** Start of Text **

A typical way to give an appearance to a surface is to define colors in a volume surrounding the object. The volume is then sampled in every point of the surface to determine its color. We developed an algorithm to automatically generate such volumes of colors from a set of 2D example images. Our algorithm has the unique ability to restrict computations around the surface, while enforcing spatial determinism [DLTD08]. In the work “Texturing from Photographs” [ELS08] we extract the input example from any surface from within an arbitrary photograph. This introduces several challenges: Only parts of the photograph are covered with the texture of interest, perspective and scene geometry introduce distortions, and the texture is non-uniformly sampled during the capture process.
In recent work we developed a new texture synthesis algorithm targeted at architectural textures. While most existing algorithms support only stochastic textures, ours is able to synthesize new images from highlystructured examples such as images of architectural elements (facades, windows, doors, etc.). In addition, our approach is designed so that results are compactly encoded and quickly accessed from the graphics processor during the rendering process. Thus, when used as textures our synthesis results use little memory compared to the equivalent images they represent [LHL10] (see Fig. 3).
Figure 3: (a) From a source image our synthesizer generates new textures fitting surfaces of any size.
(b) The user has precise control over the results.
(c) Our algorithm synthesizes textures by reordering strips of the source image.
Each result is a path in a graph describing the space of synthesizable images.
Only the path need to be stored in memory. Decoding is performed during display, in the pixel shader.
We have also used texture synthesis to perform rendering based on a single image, we do this by combining an image-analogies type approach and a reprojection scheme [BVLD10]. Based on only a single segmented image, we are able to move around at near-interactive rates. While the results are still preliminary, this direction is very promising.

** End of Text **

## Task directions
Copy out the texture synthesis text in full, word for word.

** Start of Records provided **

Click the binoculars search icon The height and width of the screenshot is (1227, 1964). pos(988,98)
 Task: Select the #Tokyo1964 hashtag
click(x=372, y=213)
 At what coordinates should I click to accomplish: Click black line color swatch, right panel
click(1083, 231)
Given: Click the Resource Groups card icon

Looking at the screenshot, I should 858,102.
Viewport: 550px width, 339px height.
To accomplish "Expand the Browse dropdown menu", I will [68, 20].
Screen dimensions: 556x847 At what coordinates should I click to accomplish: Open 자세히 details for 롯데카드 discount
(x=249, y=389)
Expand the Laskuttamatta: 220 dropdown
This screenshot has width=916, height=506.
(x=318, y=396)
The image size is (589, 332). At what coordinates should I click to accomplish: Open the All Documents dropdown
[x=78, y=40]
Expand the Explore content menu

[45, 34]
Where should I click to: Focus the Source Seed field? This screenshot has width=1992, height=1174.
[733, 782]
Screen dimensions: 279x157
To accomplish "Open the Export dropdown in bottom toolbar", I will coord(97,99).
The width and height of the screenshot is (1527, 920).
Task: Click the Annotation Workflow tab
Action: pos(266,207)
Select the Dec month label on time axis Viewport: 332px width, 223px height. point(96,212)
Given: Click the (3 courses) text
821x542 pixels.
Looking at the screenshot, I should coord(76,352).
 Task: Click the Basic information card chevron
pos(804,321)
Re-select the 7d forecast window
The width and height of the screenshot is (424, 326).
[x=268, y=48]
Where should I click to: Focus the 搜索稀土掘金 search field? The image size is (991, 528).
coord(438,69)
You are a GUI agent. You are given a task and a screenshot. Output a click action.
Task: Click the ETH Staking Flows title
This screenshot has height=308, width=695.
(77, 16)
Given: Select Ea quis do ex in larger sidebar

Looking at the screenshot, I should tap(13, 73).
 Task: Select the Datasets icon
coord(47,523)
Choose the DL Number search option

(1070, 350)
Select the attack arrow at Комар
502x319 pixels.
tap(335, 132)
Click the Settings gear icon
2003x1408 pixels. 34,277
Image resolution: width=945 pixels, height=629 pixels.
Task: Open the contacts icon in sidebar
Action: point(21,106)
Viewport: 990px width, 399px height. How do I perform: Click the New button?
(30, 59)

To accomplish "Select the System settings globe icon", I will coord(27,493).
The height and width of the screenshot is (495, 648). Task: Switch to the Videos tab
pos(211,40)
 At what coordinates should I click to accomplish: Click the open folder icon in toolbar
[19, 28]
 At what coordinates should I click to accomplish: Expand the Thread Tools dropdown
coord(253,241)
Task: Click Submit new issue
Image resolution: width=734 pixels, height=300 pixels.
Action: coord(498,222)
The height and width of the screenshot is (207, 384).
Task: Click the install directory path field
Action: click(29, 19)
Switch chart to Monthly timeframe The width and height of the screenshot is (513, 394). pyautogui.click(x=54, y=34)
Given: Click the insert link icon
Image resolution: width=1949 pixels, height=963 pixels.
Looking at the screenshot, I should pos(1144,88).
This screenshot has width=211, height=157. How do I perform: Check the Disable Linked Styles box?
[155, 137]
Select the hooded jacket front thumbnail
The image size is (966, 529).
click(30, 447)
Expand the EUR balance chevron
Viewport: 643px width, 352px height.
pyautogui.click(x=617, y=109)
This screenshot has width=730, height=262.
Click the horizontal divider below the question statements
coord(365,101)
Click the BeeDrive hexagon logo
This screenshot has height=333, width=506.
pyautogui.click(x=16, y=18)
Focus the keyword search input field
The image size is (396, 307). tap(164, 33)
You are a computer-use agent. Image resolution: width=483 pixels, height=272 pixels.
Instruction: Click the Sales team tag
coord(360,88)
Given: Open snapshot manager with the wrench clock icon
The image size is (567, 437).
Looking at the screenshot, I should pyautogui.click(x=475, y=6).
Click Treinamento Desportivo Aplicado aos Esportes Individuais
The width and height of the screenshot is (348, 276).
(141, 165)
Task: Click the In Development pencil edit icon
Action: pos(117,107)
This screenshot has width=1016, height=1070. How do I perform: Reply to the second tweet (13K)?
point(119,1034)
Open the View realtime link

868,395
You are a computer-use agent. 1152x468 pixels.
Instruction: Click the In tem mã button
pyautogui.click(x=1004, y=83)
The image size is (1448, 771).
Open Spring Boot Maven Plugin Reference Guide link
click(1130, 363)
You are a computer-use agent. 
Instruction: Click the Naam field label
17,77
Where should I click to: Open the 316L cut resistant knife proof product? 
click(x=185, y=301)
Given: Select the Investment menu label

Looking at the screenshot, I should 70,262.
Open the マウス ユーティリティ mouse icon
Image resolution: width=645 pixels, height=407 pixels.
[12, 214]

** End of Records provided **

## Finished task
A typical way to give an appearance to a surface is to define colors in a volume surrounding the object. The volume is then sampled in every point of the surface to determine its color. We developed an algorithm to automatically generate such volumes of colors from a set of 2D example images. Our algorithm has the unique ability to restrict computations around the surface, while enforcing spatial determinism [DLTD08]. In the work “Texturing from Photographs” [ELS08] we extract the input example from any surface from within an arbitrary photograph. This introduces several challenges: Only parts of the photograph are covered with the texture of interest, perspective and scene geometry introduce distortions, and the texture is non-uniformly sampled during the capture process.
In recent work we developed a new texture synthesis algorithm targeted at architectural textures. While most existing algorithms support only stochastic textures, ours is able to synthesize new images from highlystructured examples such as images of architectural elements (facades, windows, doors, etc.). In addition, our approach is designed so that results are compactly encoded and quickly accessed from the graphics processor during the rendering process. Thus, when used as textures our synthesis results use little memory compared to the equivalent images they represent [LHL10] (see Fig. 3).
Figure 3: (a) From a source image our synthesizer generates new textures fitting surfaces of any size.
(b) The user has precise control over the results.
(c) Our algorithm synthesizes textures by reordering strips of the source image.
Each result is a path in a graph describing the space of synthesizable images.
Only the path need to be stored in memory. Decoding is performed during display, in the pixel shader.
We have also used texture synthesis to perform rendering based on a single image, we do this by combining an image-analogies type approach and a reprojection scheme [BVLD10]. Based on only a single segmented image, we are able to move around at near-interactive rates. While the results are still preliminary, this direction is very promising.